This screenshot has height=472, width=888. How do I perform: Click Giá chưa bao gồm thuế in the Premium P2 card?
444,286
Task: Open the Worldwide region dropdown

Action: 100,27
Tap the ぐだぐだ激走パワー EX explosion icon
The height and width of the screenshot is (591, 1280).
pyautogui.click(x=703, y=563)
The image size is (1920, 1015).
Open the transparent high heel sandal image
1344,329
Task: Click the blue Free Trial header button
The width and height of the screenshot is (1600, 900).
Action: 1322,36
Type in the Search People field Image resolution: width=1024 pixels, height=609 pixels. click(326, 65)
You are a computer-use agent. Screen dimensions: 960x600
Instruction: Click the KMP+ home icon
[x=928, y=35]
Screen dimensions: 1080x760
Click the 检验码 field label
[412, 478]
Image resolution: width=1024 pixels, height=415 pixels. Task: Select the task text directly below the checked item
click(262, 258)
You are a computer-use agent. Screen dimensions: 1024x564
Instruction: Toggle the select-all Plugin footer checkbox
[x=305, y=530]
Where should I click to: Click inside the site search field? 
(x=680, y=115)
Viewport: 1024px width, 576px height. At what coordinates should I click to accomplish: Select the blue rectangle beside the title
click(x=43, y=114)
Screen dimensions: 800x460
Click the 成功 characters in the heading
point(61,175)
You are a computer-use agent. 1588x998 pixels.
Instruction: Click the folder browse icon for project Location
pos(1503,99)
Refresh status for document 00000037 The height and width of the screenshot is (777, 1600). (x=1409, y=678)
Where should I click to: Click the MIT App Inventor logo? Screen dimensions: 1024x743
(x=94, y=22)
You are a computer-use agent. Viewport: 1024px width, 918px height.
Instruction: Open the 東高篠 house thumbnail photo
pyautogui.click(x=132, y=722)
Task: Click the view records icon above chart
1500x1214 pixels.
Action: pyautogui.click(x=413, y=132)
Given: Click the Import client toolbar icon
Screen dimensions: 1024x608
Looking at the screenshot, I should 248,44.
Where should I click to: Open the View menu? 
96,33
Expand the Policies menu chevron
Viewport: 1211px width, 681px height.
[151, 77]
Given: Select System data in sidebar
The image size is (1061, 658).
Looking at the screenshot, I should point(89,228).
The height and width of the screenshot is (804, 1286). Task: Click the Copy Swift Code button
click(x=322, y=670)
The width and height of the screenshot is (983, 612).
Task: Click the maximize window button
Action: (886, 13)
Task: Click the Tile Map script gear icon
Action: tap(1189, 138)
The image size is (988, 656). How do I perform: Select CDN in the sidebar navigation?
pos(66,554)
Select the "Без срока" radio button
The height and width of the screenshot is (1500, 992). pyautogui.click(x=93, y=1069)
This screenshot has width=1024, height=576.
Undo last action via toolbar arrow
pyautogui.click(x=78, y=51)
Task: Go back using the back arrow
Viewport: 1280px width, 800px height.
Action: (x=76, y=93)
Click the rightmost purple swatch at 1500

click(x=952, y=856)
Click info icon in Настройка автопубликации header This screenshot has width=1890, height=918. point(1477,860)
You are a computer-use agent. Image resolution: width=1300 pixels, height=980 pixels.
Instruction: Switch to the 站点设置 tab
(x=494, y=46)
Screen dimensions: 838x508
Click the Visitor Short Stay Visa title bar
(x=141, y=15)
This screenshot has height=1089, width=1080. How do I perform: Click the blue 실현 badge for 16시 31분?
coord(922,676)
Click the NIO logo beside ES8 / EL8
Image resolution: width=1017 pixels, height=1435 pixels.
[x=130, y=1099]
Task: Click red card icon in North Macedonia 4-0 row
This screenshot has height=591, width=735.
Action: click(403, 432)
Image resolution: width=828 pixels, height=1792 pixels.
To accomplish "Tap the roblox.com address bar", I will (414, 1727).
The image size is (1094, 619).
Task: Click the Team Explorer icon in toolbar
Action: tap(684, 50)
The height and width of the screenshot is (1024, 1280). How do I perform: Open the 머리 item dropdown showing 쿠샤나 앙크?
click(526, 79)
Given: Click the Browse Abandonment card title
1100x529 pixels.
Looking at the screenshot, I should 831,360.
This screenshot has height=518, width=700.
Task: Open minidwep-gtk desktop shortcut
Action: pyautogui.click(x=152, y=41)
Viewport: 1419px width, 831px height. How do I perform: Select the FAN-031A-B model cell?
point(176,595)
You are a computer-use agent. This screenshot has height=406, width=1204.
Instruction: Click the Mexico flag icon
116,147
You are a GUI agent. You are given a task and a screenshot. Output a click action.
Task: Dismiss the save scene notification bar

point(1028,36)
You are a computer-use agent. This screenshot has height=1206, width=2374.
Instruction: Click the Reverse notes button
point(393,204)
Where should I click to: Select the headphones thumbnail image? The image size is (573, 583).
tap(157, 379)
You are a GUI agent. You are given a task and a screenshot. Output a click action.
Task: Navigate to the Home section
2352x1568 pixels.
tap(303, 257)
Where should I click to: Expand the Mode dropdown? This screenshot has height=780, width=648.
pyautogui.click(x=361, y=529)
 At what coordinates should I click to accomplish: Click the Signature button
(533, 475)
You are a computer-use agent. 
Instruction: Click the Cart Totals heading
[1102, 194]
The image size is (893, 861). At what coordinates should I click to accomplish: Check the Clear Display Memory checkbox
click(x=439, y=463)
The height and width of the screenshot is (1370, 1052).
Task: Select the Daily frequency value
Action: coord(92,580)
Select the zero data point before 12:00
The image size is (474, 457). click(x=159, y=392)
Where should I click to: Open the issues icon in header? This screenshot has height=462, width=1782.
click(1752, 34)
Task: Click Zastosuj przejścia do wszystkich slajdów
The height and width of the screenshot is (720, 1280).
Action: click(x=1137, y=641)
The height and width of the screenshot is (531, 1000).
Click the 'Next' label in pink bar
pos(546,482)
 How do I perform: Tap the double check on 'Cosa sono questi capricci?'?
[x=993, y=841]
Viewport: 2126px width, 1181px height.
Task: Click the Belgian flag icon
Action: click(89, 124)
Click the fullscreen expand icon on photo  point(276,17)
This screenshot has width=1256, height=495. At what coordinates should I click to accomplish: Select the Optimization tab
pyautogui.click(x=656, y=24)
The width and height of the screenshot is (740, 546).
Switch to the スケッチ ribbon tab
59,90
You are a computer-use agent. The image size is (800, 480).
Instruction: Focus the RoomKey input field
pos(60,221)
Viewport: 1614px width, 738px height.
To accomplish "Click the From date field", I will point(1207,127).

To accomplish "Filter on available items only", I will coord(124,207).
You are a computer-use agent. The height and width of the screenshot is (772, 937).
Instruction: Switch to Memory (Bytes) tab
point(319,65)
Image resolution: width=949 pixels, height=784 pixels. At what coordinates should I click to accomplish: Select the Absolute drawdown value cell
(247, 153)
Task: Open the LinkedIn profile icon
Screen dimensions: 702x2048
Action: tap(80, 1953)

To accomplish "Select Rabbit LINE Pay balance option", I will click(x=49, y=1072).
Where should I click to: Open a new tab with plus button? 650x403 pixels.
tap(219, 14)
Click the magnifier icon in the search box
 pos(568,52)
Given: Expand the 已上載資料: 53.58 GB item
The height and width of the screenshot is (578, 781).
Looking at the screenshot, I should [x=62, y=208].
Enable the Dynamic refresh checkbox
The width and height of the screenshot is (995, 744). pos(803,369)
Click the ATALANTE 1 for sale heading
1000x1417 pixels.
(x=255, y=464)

■ What you should do ■
Repeat the listing above in full, exactly as given.

■ Output for this exercise ■
This screenshot has height=472, width=888. How do I perform: Click Giá chưa bao gồm thuế in the Premium P2 card?
444,286
Task: Open the Worldwide region dropdown

Action: 100,27
Tap the ぐだぐだ激走パワー EX explosion icon
The height and width of the screenshot is (591, 1280).
pyautogui.click(x=703, y=563)
The image size is (1920, 1015).
Open the transparent high heel sandal image
1344,329
Task: Click the blue Free Trial header button
The width and height of the screenshot is (1600, 900).
Action: 1322,36
Type in the Search People field Image resolution: width=1024 pixels, height=609 pixels. click(326, 65)
You are a computer-use agent. Screen dimensions: 960x600
Instruction: Click the KMP+ home icon
[x=928, y=35]
Screen dimensions: 1080x760
Click the 检验码 field label
[412, 478]
Image resolution: width=1024 pixels, height=415 pixels. Task: Select the task text directly below the checked item
click(262, 258)
You are a computer-use agent. Screen dimensions: 1024x564
Instruction: Toggle the select-all Plugin footer checkbox
[x=305, y=530]
Where should I click to: Click inside the site search field? 
(x=680, y=115)
Viewport: 1024px width, 576px height. At what coordinates should I click to accomplish: Select the blue rectangle beside the title
click(x=43, y=114)
Screen dimensions: 800x460
Click the 成功 characters in the heading
point(61,175)
You are a computer-use agent. 1588x998 pixels.
Instruction: Click the folder browse icon for project Location
pos(1503,99)
Refresh status for document 00000037 The height and width of the screenshot is (777, 1600). (x=1409, y=678)
Where should I click to: Click the MIT App Inventor logo? Screen dimensions: 1024x743
(x=94, y=22)
You are a computer-use agent. Viewport: 1024px width, 918px height.
Instruction: Open the 東高篠 house thumbnail photo
pyautogui.click(x=132, y=722)
Task: Click the view records icon above chart
1500x1214 pixels.
Action: pyautogui.click(x=413, y=132)
Given: Click the Import client toolbar icon
Screen dimensions: 1024x608
Looking at the screenshot, I should 248,44.
Where should I click to: Open the View menu? 
96,33
Expand the Policies menu chevron
Viewport: 1211px width, 681px height.
[151, 77]
Given: Select System data in sidebar
The image size is (1061, 658).
Looking at the screenshot, I should point(89,228).
The height and width of the screenshot is (804, 1286). Task: Click the Copy Swift Code button
click(x=322, y=670)
The width and height of the screenshot is (983, 612).
Task: Click the maximize window button
Action: (886, 13)
Task: Click the Tile Map script gear icon
Action: tap(1189, 138)
The image size is (988, 656). How do I perform: Select CDN in the sidebar navigation?
pos(66,554)
Select the "Без срока" radio button
The height and width of the screenshot is (1500, 992). pyautogui.click(x=93, y=1069)
This screenshot has width=1024, height=576.
Undo last action via toolbar arrow
pyautogui.click(x=78, y=51)
Task: Go back using the back arrow
Viewport: 1280px width, 800px height.
Action: (x=76, y=93)
Click the rightmost purple swatch at 1500

click(x=952, y=856)
Click info icon in Настройка автопубликации header This screenshot has width=1890, height=918. point(1477,860)
You are a computer-use agent. Image resolution: width=1300 pixels, height=980 pixels.
Instruction: Switch to the 站点设置 tab
(x=494, y=46)
Screen dimensions: 838x508
Click the Visitor Short Stay Visa title bar
(x=141, y=15)
This screenshot has height=1089, width=1080. How do I perform: Click the blue 실현 badge for 16시 31분?
coord(922,676)
Click the NIO logo beside ES8 / EL8
Image resolution: width=1017 pixels, height=1435 pixels.
[x=130, y=1099]
Task: Click red card icon in North Macedonia 4-0 row
This screenshot has height=591, width=735.
Action: click(403, 432)
Image resolution: width=828 pixels, height=1792 pixels.
To accomplish "Tap the roblox.com address bar", I will (414, 1727).
The image size is (1094, 619).
Task: Click the Team Explorer icon in toolbar
Action: tap(684, 50)
The height and width of the screenshot is (1024, 1280). How do I perform: Open the 머리 item dropdown showing 쿠샤나 앙크?
click(526, 79)
Given: Click the Browse Abandonment card title
1100x529 pixels.
Looking at the screenshot, I should 831,360.
This screenshot has height=518, width=700.
Task: Open minidwep-gtk desktop shortcut
Action: pyautogui.click(x=152, y=41)
Viewport: 1419px width, 831px height. How do I perform: Select the FAN-031A-B model cell?
point(176,595)
You are a computer-use agent. This screenshot has height=406, width=1204.
Instruction: Click the Mexico flag icon
116,147
You are a GUI agent. You are given a task and a screenshot. Output a click action.
Task: Dismiss the save scene notification bar

point(1028,36)
You are a computer-use agent. This screenshot has height=1206, width=2374.
Instruction: Click the Reverse notes button
point(393,204)
Where should I click to: Select the headphones thumbnail image? The image size is (573, 583).
tap(157, 379)
You are a GUI agent. You are given a task and a screenshot. Output a click action.
Task: Navigate to the Home section
2352x1568 pixels.
tap(303, 257)
Where should I click to: Expand the Mode dropdown? This screenshot has height=780, width=648.
pyautogui.click(x=361, y=529)
 At what coordinates should I click to accomplish: Click the Signature button
(533, 475)
You are a computer-use agent. 
Instruction: Click the Cart Totals heading
[1102, 194]
The image size is (893, 861). At what coordinates should I click to accomplish: Check the Clear Display Memory checkbox
click(x=439, y=463)
The height and width of the screenshot is (1370, 1052).
Task: Select the Daily frequency value
Action: coord(92,580)
Select the zero data point before 12:00
The image size is (474, 457). click(x=159, y=392)
Where should I click to: Open the issues icon in header? This screenshot has height=462, width=1782.
click(1752, 34)
Task: Click Zastosuj przejścia do wszystkich slajdów
The height and width of the screenshot is (720, 1280).
Action: click(x=1137, y=641)
The height and width of the screenshot is (531, 1000).
Click the 'Next' label in pink bar
pos(546,482)
 How do I perform: Tap the double check on 'Cosa sono questi capricci?'?
[x=993, y=841]
Viewport: 2126px width, 1181px height.
Task: Click the Belgian flag icon
Action: click(89, 124)
Click the fullscreen expand icon on photo  point(276,17)
This screenshot has width=1256, height=495. At what coordinates should I click to accomplish: Select the Optimization tab
pyautogui.click(x=656, y=24)
The width and height of the screenshot is (740, 546).
Switch to the スケッチ ribbon tab
59,90
You are a computer-use agent. The image size is (800, 480).
Instruction: Focus the RoomKey input field
pos(60,221)
Viewport: 1614px width, 738px height.
To accomplish "Click the From date field", I will point(1207,127).

To accomplish "Filter on available items only", I will coord(124,207).
You are a computer-use agent. The height and width of the screenshot is (772, 937).
Instruction: Switch to Memory (Bytes) tab
point(319,65)
Image resolution: width=949 pixels, height=784 pixels. At what coordinates should I click to accomplish: Select the Absolute drawdown value cell
(247, 153)
Task: Open the LinkedIn profile icon
Screen dimensions: 702x2048
Action: tap(80, 1953)

To accomplish "Select Rabbit LINE Pay balance option", I will click(x=49, y=1072).
Where should I click to: Open a new tab with plus button? 650x403 pixels.
tap(219, 14)
Click the magnifier icon in the search box
 pos(568,52)
Given: Expand the 已上載資料: 53.58 GB item
The height and width of the screenshot is (578, 781).
Looking at the screenshot, I should [x=62, y=208].
Enable the Dynamic refresh checkbox
The width and height of the screenshot is (995, 744). pos(803,369)
Click the ATALANTE 1 for sale heading
1000x1417 pixels.
(x=255, y=464)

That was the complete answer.